Both of these motorcycles come from the land of the rising sun, home of the inline-four. And they’re both howling tributes to the fact that no one does four-pot motors better than the Japanese. Yet, they couldn’t be more different. One careful look at them is enough to tell.


Both the Z and S assume traditional and purposeful streetfighter stances, with densely-packed fronts leading sparse tail ends into whatever trouble the rider is looking for. However, park these two next to each other and I bet most people will find themselves at the Z. On the greenie, every part — the brake rotors, the seat, the front brake fluid reservoir, the body, the motor, the exhausts, the mirrors — has been designed with certain aesthetic impact in mind. And for a guy who likes two pipes, the Z has four, so you can imagine what that does to me. Overall, the Z simply makes the Suzuki look like it belongs to a previous generation.
Indeed, even though the S is the newest bike of its kind, it really does look like it was benchmarked against the older Honda CB1000R and not the Z. Consequently, it comes out of the box not looking as wild as the Z, though I quite like the S in this striking blue colour. And though the Suzuki may not possess the outright design flair of the Kawasaki, it’s an even match between the two in terms of quality. Nothing seems like it’ll fall off after a few enthusiastic rides… unless you run into something, of course. And the running is where it gets interesting.

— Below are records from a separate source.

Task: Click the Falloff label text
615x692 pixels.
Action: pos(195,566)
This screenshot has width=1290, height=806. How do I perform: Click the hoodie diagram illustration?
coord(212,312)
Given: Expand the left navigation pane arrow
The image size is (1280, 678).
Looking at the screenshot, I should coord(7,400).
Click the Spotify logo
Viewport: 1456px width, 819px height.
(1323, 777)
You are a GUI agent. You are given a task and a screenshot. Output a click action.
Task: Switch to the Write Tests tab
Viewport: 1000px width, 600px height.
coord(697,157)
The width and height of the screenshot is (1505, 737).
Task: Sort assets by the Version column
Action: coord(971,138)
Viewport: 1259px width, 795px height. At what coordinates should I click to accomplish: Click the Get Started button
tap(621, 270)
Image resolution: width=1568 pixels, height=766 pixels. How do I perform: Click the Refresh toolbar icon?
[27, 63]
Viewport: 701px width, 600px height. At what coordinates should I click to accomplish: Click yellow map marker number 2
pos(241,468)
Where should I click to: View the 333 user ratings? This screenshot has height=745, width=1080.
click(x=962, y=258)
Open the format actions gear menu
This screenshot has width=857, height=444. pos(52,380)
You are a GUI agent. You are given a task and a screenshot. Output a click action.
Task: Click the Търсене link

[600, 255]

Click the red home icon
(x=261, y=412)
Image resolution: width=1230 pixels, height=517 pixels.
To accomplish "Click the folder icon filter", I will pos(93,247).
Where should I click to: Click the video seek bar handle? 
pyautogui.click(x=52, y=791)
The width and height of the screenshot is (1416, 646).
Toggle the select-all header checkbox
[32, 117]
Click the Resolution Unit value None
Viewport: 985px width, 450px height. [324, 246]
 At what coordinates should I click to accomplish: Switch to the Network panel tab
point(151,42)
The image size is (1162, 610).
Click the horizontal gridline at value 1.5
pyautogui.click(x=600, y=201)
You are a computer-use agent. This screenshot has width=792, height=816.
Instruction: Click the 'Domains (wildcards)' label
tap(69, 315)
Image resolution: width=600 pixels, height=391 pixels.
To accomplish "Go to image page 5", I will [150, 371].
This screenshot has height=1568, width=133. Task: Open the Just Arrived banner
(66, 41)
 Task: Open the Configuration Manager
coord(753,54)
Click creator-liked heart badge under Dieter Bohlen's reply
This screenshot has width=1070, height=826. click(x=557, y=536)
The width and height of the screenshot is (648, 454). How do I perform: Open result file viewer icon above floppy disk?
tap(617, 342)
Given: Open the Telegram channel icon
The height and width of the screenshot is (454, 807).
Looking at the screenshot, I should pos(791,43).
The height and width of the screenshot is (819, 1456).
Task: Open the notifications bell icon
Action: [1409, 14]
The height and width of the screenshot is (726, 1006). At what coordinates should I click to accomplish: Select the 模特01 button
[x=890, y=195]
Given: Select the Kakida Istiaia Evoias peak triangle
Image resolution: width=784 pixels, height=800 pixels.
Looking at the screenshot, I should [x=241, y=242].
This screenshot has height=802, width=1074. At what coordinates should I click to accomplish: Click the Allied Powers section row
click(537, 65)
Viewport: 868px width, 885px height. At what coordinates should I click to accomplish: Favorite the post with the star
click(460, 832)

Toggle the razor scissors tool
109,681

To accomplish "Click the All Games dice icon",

The Z is one hell of a troublemaker, its short-geared ‘box relentlessly banging the 1043cc motor’s head into the redline. However, it’s this short-geared nature that also gives the Z immense flexibility around town — slot it into sixth gear and it’ll pull from as low as 35 kph without complaint. Given the way it looks, it might sound ridiculous, but the truth is that the Z is probably one of the friendliest motorcycles to ride around at low speeds. However, show it an open road and it changes into a green monster and goes on a rampage before you can say ‘Bruce Banner’.
What was a docile motorcycle humming along the road a few moments ago, turns into a howling creature with a few downward prods on the gear lever. And a quick twist of the throttle sends us hurtling down the road, front wheel skimming over the tarmac despite all of my weight being over the ‘bar. The riding position puts the rider headlong into the wind and I have to look down at the meter under my chin to see how fast I’m going. The intake roar is great, while the motor sounds awesome when you’re off the throttle. And the best thing is, even when you’re going fast, you’re never afraid of the motor turning around and biting your head off; it remains on your side throughout the ride.
The suspension is a bit stiffer than the Suzuki’s, though it isn’t harsh or anything like that. However, the quick turn-in and short-geared enthusiasm does mean that you’ve to be careful in corners — it is a lot more effort than the S on a twisty road, if you’re going hell for leather. And then you have to live with the fact that anywhere above 4000 rpm, sixth gear always feels like fourth. The Z has many talents, but subtlety is certainly not one of them.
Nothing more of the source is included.